“Indeed, Papa, I did not say locked—Charlie and Sylvia said that.”

“But did you correct them?”

“O Papa, I did not mean it! But I am naughty now! I always am naughty, so much worse than I used to be at home. Indeed I am, and I never do get into a good vein now. O Papa, Papa, can’t you get me out of it all? If you could only take me home again! I don’t think my aunts want to keep me—they say I am so bad and horrid, and that I make Aunt Jane ill. Oh, take me back, Papa!”

He did take her on his knee, and held her close to him. “I wish I could, my dear,” he said; “I should like to have you again! but it cannot be. It is a different state of life that has been appointed for you; and you would not be allowed to make your home with me, with no older a person than Mary to manage for you. If your aunt had not been taken from us, then—” and Kate ventured to put her arm round his neck—“then this would have been your natural home; but as things are with us, I could not make my house such as would suit the requirements of those who arrange for you. And, my poor child, I fear we let the very faults spring up that are your sorrow now.”
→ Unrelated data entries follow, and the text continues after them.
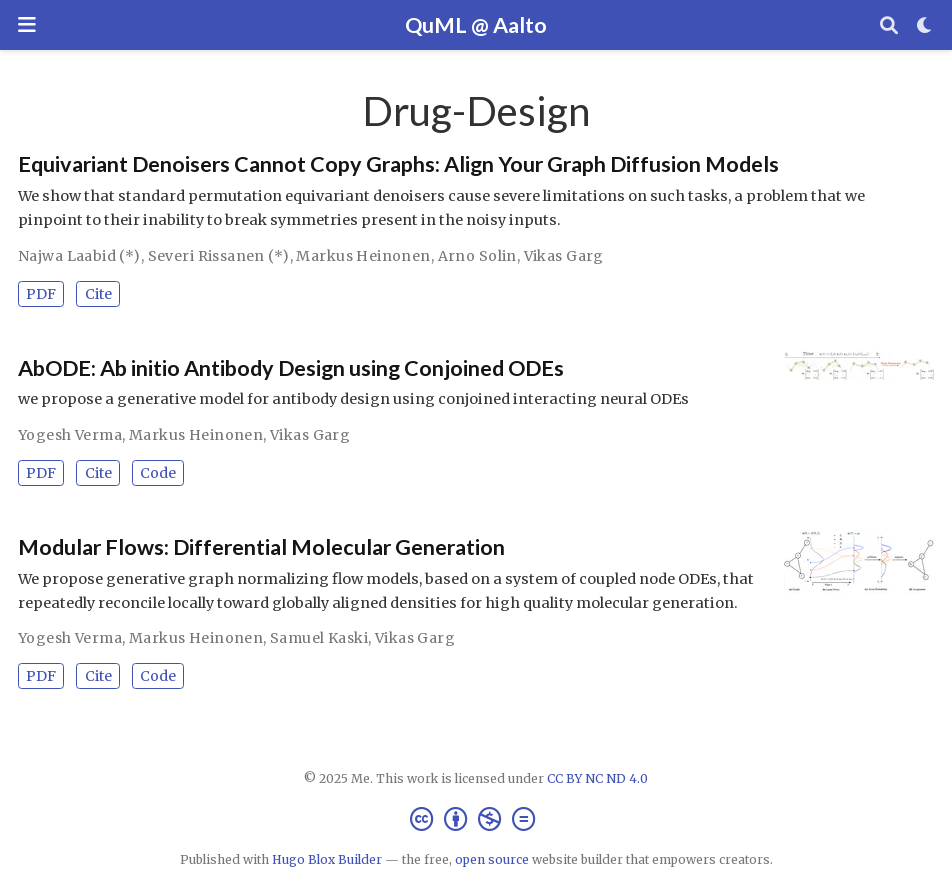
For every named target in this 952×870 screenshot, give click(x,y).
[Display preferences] (925, 25)
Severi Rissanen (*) (219, 256)
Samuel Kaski (319, 638)
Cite (98, 294)
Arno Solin (477, 256)
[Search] (889, 25)
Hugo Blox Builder (327, 859)
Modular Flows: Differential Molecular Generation (261, 547)
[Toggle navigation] (27, 25)
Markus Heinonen (363, 256)
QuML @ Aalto (476, 25)
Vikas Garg (564, 256)
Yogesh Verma (70, 435)
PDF (41, 294)
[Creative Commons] (476, 819)
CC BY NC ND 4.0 (597, 778)
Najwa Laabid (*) (79, 256)
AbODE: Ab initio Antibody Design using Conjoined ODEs (291, 368)
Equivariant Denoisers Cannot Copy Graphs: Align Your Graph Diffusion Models (398, 164)
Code (158, 473)
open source (492, 859)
“Oh no, no, Papa, you helped me! Aunt Barbara only makes me—oh! may I say?—hate her! for indeed there is no helping it! I can’t be good there.”

“What is it? What do you mean, my dear? What is your difficulty? And I will try to help you.”

Poor Kate found it not at all easy to explain when she came to particulars. “Always cross,” was the clearest idea in her mind; “never pleased with her, never liking anything she did—not punishing, but much worse.” She had not made out her case, she knew; but she could only murmur again, “It all went wrong, and I was very unhappy.”

Mr. Wardour sighed from the bottom of his heart; he was very sorrowful, too, for the child that was as his own. And then he went back and thought of his early college friend, and of his own wife who had so fondled the little orphan—all that was left of her sister. It was grievous to him to put that child away from him when she came clinging to him, and saying she was unhappy, and led into faults.

“It will be better when your uncle comes home,” he began.

“Oh no, Papa, indeed it will not. Uncle Giles is more stern than Aunt Barbara. Aunt Jane says it used to make her quite unhappy to see how sharp he was with poor Giles and Frank.”